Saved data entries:
⟨

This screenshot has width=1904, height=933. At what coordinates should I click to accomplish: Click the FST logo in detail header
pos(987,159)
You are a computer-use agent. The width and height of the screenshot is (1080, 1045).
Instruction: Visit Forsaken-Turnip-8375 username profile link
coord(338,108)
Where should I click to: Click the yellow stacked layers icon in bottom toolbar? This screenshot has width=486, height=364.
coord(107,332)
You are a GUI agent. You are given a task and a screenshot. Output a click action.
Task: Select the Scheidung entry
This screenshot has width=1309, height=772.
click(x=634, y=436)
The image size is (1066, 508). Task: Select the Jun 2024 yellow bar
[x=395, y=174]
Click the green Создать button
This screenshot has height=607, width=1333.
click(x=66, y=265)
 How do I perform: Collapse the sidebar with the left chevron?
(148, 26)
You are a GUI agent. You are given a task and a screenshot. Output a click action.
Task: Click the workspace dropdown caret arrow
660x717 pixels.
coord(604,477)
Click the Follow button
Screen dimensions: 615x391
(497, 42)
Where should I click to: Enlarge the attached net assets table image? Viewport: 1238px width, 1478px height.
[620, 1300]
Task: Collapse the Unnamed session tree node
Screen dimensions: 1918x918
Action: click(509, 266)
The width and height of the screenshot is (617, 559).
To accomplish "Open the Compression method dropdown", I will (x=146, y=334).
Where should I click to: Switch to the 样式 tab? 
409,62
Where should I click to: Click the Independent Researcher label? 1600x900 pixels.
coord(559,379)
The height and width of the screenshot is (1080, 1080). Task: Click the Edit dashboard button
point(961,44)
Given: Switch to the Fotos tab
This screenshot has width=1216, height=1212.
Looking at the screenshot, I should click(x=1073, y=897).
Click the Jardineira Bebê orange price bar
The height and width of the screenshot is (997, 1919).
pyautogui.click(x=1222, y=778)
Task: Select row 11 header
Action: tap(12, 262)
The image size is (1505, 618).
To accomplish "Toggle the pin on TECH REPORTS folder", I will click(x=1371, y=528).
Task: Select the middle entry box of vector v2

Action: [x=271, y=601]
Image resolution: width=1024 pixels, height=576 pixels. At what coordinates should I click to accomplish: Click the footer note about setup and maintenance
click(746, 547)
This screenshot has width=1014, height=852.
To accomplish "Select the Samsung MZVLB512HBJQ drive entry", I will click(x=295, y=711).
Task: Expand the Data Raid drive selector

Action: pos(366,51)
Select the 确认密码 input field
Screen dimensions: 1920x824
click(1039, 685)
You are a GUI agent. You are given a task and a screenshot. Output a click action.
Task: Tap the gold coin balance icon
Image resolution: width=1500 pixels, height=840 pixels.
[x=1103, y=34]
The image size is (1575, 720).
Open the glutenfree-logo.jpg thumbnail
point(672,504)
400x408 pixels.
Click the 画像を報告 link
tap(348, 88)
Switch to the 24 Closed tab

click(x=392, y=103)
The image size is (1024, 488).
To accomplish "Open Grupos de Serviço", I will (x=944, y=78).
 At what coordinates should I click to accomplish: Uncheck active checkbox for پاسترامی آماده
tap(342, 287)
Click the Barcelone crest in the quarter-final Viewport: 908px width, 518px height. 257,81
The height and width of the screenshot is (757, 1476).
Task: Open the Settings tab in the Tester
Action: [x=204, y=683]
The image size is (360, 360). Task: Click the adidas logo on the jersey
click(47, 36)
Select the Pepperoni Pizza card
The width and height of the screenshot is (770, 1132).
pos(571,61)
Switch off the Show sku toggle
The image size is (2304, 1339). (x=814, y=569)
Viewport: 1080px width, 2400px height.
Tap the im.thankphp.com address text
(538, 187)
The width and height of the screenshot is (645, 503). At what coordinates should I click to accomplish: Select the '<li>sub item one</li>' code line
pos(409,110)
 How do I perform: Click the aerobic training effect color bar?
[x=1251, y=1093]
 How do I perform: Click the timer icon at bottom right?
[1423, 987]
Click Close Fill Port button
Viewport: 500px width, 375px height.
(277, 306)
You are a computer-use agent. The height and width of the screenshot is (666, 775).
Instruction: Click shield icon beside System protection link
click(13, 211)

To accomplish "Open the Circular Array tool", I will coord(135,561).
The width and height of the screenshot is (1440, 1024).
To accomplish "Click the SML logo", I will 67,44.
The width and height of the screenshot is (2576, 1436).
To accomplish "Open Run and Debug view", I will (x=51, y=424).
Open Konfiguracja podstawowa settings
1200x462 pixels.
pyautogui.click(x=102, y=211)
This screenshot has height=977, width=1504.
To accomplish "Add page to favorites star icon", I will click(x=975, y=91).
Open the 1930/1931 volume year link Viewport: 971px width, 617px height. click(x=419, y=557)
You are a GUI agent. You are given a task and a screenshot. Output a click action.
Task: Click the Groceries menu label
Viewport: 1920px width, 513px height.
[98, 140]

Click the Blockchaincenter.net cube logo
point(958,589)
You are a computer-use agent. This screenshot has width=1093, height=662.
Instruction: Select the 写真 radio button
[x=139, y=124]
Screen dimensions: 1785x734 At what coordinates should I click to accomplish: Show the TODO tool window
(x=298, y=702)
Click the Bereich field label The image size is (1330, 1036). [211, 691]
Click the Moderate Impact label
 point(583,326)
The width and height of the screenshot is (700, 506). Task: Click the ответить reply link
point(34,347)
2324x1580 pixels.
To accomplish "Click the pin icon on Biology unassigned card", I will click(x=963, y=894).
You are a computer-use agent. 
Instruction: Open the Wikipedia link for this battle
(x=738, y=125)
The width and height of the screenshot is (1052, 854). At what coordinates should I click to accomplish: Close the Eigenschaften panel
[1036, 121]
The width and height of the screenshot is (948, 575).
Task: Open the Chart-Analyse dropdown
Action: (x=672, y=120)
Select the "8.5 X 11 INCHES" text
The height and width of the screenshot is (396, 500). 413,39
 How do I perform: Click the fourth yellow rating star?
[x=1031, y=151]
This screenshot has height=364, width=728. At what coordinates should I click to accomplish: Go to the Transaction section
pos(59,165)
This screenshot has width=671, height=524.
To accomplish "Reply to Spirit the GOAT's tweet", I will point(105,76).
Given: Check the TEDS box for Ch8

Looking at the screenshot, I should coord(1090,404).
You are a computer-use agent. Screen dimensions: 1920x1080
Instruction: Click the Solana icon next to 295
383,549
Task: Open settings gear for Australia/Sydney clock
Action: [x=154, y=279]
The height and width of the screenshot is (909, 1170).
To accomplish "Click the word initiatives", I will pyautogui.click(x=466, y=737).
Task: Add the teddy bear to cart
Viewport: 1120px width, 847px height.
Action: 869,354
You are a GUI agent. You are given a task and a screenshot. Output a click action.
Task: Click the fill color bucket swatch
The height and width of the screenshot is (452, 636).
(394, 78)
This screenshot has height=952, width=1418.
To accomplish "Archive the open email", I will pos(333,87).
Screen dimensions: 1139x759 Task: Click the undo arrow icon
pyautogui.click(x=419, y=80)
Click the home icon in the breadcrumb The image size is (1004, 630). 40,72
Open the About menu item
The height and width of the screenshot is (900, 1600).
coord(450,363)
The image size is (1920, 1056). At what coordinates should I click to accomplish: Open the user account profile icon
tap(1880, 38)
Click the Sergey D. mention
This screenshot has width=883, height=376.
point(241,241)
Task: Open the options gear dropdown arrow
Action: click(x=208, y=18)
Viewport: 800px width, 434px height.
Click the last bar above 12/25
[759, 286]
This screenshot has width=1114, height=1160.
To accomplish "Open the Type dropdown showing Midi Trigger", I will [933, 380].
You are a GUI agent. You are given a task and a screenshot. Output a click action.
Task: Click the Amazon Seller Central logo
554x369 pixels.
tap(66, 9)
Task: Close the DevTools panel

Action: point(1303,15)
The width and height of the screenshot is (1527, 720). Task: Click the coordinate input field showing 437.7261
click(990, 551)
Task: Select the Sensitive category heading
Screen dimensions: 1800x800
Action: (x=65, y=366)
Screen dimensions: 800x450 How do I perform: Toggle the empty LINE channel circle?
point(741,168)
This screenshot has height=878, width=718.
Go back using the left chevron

⟩

» **WORK REQUIRED**:
Count every line in the data where the string "computer" occurs. Give nothing except the number.

» **EXERCISE RESULT**:
5